Local LGBTQ activists deliver thousands of letters supporting Respect for Marriage Act | Pittsburgh City Paper

Local LGBTQ activists deliver thousands of letters supporting Respect for Marriage Act

click to enlarge Local LGBTQ activists deliver thousands of letters supporting Respect for Marriage Act
CP Photo: Jordana Rosenfeld
A group of activists with the Human Rights Campaign standing in the lobby of Pat Toomey's Pittsburgh office building carrying "thousands" of letters in support of the Respect for Marriage Act on Wed., Sept. 14, 2022.

A group of five LGBTQ activists today delivered “thousands” of letters to Sen. Pat Toomey’s Pittsburgh office, urging the senator to vote in favor of the Respect for Marriage Act. Although the group had made and confirmed an appointment with a member of Toomey’s staff to deliver the letters and discuss their concerns, the staffer refused — without explanation — to come to the lobby to meet with the activists at the appointed time.

Despite this, advocates say they are optimistic Toomey will vote yes on the Respect for Marriage Act, a bill to codify federal protections for existing same-sex and interracial marriages. In the past, the Republican senator has broken ranks with his party to support repealing Don’t Ask, Don’t Tell and also voted for a bill prohibiting employment discrimination on the basis of gender or sexuality.

“I think it’s very possible [Toomey] might vote in favor of the bill,” says Human Rights Campaign regional organizer Drew Medvid, who coordinated today’s letter drop. “It has bipartisan support. Forty-seven Republicans in the House of Representatives voted for it,” says Medvid, also citing the support of a handful of Republican senators including Susan Collins (R-Maine) and Rob Portman (R-Ohio).

“We do believe that it will pass, but only through measures like this,” adds Medvid in reference to the letter drop.

The Human Rights Campaign has coordinated similar actions in recent months targeting Republican senators seen as potential affirmative votes.

“Really, it's about the right to exist in public,” Ian Price, one of the individuals who came to deliver the letters, tells Pittsburgh City Paper. “When the Supreme Court legalized marriage equality, that made it acceptable to be a queer couple in public, in a family group.
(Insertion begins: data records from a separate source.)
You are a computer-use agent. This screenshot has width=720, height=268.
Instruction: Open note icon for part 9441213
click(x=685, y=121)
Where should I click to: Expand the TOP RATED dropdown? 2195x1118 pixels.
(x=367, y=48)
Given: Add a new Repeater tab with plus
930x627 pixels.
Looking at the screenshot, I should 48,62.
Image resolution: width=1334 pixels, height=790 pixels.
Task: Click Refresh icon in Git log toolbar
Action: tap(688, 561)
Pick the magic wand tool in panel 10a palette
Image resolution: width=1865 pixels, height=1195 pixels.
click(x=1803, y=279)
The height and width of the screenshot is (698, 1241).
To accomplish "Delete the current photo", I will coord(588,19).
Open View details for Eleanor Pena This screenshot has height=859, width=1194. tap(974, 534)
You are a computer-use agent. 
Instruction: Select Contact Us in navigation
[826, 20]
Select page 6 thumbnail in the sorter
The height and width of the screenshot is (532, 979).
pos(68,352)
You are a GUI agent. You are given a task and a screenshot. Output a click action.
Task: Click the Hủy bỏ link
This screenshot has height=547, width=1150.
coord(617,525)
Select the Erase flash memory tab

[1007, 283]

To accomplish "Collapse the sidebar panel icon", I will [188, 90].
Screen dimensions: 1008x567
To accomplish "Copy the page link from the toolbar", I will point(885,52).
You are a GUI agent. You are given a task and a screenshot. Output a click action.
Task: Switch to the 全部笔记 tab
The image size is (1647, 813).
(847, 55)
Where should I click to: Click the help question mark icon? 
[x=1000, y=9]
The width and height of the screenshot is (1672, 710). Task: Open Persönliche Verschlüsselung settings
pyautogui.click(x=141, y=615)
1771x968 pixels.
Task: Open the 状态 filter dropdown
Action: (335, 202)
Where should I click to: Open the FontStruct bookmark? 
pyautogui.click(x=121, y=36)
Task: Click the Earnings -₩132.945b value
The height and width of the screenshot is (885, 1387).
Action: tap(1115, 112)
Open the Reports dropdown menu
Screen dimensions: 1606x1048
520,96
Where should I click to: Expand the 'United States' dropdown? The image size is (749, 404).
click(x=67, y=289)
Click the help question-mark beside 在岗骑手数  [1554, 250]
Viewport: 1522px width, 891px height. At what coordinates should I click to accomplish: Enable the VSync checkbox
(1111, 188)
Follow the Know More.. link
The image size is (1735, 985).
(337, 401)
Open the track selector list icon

Legal recognition is more than just legal recognition. It's recognition by the community, the state, the nation that you really are a couple.”

Pastor Robear Wilson, another activist who helped deliver the letters, tells City Paper he wants to convey to Toomey that the Respect for Marriage Act is not a threat to religious freedom, as some right-wing Christians claim.

“The bottom line is because the way the church is established in this country, the pastor has the last word. So a pastor can choose not to marry somebody just because they don't like the color of your hair. They're putting it out there, like, ‘We're gonna have to do things we don't want to do,’ and all that which is all nonsense, quite frankly.”

The Respect for Marriage Act passed the House of Representatives in July with bipartisan support in what the ACLU called “the most pro-LGBTQ vote in Congressional history.” It is not currently clear whether the bill will garner enough Republican votes to pass the Senate.

The bill came about in response to Justice Clarence Thomas’ suggestion in his Dobbs v. Jackson opinion that the Supreme Court should “reconsider” its 2015 decision in Obergefell v. Hodges, which legalized same-sex marriage on the federal level, as well as its 1965 decision affirming the rights of married couples to use contraception and its 2003 decision striking down a Texas law that criminalized consensual gay sex.

According to the ACLU, however, if the Supreme Court did overturn Obergefell, the Respect for Marriage Act would not stop states from refusing to issue marriage licenses to gay couples. States would be forced to acknowledge existing gay marriages but it would not force states to allow new marriages.


UPDATE: Thu., Sept. 15 at 11:30 a.m. — a previous version of this story mistakenly referred to the Human Rights Campaign as the Human Rights Commission.